What is required
Upon reaching the line containing "has width=463, height=247.", output that line and all remaining lines exactly, through the end of the entries, and output nothing before it.

(Stored records)

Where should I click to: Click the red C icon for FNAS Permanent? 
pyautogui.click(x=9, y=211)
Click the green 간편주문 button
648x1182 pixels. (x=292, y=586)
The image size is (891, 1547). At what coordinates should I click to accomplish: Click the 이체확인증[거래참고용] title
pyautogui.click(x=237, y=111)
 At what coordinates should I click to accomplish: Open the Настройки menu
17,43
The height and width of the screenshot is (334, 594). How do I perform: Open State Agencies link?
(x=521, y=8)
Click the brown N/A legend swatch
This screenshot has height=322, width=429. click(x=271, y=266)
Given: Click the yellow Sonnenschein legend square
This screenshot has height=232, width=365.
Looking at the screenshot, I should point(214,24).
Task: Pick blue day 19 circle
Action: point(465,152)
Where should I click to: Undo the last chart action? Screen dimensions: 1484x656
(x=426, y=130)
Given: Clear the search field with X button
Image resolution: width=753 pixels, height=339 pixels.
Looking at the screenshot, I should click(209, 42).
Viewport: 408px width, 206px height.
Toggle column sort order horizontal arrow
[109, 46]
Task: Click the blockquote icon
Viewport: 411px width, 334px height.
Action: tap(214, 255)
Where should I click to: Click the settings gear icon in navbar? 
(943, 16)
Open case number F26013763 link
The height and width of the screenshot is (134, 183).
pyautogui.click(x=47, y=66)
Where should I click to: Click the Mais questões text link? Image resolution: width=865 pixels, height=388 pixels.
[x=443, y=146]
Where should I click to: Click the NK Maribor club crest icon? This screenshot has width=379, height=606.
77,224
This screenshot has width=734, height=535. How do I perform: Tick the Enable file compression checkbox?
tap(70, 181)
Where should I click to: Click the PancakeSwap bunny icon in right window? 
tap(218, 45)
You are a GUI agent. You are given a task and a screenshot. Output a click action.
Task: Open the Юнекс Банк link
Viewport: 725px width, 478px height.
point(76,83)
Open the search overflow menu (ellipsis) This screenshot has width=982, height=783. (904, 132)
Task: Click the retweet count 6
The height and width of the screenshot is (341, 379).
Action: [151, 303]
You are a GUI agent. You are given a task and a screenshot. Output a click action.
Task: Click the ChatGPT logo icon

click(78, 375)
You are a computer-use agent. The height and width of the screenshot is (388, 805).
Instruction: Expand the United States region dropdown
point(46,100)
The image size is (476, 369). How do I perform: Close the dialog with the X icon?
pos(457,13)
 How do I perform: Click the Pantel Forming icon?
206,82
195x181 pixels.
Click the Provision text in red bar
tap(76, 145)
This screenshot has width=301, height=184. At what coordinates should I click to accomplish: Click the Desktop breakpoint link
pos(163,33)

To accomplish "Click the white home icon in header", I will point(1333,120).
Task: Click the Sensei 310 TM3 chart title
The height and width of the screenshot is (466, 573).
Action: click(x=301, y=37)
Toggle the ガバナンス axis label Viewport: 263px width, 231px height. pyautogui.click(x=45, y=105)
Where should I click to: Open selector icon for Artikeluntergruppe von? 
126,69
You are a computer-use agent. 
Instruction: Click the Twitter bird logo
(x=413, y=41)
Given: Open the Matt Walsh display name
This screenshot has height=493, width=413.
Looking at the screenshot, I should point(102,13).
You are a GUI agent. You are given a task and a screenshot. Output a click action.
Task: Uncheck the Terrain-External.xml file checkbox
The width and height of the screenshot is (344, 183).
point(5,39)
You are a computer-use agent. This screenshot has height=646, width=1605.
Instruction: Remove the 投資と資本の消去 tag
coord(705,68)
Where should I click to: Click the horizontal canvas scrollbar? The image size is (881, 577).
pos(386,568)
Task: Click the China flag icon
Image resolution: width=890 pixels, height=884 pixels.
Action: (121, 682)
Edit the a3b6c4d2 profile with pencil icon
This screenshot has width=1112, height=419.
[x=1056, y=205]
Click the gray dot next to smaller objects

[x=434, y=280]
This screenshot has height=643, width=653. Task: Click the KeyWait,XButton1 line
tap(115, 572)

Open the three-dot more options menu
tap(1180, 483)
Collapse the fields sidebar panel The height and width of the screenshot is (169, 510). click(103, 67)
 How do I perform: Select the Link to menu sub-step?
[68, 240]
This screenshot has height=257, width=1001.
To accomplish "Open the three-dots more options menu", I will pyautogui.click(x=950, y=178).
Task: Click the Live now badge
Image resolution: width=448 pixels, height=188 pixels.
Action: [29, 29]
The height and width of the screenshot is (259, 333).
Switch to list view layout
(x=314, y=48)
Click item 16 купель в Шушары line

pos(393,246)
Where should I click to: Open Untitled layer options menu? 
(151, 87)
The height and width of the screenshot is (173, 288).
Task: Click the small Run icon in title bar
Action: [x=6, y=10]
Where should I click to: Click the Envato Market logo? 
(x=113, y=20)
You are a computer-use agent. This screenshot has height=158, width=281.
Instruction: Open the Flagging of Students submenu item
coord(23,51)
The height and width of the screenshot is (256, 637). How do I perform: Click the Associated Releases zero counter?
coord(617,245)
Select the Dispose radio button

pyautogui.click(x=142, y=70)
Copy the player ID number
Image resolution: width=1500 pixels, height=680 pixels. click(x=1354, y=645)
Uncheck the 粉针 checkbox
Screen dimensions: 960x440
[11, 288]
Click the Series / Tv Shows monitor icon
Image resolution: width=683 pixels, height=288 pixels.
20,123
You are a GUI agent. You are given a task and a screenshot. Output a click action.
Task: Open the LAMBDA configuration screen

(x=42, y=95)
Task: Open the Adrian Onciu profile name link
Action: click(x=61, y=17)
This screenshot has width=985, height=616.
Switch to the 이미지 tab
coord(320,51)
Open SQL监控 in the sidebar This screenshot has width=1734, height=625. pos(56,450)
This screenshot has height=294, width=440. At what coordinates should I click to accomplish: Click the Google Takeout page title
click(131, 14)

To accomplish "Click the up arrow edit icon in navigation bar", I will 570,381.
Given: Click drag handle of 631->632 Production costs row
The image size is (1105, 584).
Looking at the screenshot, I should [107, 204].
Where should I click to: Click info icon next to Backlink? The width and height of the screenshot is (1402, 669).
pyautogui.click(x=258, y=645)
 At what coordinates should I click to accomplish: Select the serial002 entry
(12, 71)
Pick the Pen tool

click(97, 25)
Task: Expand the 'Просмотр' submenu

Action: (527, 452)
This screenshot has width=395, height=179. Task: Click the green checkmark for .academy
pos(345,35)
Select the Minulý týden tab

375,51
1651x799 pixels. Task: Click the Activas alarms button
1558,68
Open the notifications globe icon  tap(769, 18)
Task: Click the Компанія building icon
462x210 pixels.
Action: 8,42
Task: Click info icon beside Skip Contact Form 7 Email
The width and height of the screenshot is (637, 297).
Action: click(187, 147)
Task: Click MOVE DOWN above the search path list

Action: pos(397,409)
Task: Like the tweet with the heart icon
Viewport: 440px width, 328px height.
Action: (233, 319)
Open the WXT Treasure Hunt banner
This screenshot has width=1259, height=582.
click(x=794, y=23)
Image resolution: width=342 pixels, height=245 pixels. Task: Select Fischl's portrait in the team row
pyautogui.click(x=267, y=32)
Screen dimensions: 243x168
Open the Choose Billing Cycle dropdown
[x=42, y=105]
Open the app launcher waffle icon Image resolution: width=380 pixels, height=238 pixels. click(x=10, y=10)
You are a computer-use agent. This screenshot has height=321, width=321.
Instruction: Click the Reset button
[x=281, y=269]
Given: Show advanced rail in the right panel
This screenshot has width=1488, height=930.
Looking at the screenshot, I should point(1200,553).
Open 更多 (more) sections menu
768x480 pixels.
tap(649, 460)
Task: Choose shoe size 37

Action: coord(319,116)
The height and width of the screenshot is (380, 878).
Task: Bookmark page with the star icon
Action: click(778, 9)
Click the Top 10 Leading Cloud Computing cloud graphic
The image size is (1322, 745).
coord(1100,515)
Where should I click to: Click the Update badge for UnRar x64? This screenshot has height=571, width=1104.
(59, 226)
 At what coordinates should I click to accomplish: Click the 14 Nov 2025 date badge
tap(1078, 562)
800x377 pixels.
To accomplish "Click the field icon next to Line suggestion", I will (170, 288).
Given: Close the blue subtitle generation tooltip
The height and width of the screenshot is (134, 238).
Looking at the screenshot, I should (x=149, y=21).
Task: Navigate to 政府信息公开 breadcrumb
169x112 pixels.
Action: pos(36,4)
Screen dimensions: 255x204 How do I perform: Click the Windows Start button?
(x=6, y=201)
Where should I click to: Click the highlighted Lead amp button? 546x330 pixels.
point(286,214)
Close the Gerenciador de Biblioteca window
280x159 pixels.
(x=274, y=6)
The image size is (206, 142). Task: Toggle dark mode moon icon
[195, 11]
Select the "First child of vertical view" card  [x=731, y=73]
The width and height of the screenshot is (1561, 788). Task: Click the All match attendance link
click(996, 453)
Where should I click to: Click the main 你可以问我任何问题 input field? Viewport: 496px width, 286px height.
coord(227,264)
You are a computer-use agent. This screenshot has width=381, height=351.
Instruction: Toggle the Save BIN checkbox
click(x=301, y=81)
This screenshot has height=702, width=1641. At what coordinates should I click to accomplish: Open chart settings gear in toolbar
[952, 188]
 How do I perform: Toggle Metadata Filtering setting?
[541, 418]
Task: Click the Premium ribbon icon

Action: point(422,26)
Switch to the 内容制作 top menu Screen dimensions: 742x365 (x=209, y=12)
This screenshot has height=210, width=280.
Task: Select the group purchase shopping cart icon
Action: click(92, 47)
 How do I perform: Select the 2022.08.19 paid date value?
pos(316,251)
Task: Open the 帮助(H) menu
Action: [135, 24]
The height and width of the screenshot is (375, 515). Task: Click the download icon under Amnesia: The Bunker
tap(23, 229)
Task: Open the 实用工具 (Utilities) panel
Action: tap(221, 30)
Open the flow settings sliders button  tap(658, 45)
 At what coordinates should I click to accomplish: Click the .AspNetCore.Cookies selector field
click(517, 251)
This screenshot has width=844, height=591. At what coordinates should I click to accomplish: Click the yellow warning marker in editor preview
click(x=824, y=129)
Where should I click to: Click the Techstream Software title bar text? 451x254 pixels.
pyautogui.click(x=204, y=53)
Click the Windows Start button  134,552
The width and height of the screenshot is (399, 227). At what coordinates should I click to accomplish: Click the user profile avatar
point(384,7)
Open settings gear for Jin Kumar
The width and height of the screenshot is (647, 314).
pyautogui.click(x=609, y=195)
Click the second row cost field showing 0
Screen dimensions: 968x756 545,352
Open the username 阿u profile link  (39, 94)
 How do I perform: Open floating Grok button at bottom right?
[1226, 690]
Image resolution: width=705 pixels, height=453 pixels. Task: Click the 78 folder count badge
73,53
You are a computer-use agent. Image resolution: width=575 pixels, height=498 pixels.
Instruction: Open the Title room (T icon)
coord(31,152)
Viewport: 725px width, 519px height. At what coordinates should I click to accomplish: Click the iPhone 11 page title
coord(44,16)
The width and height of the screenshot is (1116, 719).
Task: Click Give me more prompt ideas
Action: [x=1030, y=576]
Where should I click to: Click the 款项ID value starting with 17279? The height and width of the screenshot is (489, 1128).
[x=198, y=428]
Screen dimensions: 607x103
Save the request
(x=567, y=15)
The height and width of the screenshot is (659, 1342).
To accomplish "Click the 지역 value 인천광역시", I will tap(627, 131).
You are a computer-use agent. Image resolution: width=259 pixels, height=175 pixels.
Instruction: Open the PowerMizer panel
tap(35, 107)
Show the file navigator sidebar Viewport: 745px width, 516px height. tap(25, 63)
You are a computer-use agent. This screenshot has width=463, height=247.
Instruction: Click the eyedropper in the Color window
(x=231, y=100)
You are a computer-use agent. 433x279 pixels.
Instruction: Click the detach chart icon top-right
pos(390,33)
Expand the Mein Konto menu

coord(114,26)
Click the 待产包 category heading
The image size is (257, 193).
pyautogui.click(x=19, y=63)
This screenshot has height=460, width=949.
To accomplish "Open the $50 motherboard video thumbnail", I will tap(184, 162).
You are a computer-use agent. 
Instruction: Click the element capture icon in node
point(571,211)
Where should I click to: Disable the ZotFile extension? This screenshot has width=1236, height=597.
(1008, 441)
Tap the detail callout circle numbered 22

Response to this task
You are a computer-use agent. This screenshot has width=463, height=247.
Instruction: Click the eyedropper in the Color window
(x=231, y=100)
You are a computer-use agent. 433x279 pixels.
Instruction: Click the detach chart icon top-right
pos(390,33)
Expand the Mein Konto menu

coord(114,26)
Click the 待产包 category heading
The image size is (257, 193).
pyautogui.click(x=19, y=63)
This screenshot has height=460, width=949.
To accomplish "Open the $50 motherboard video thumbnail", I will tap(184, 162).
You are a computer-use agent. 
Instruction: Click the element capture icon in node
point(571,211)
Where should I click to: Disable the ZotFile extension? This screenshot has width=1236, height=597.
(1008, 441)
Tap the detail callout circle numbered 22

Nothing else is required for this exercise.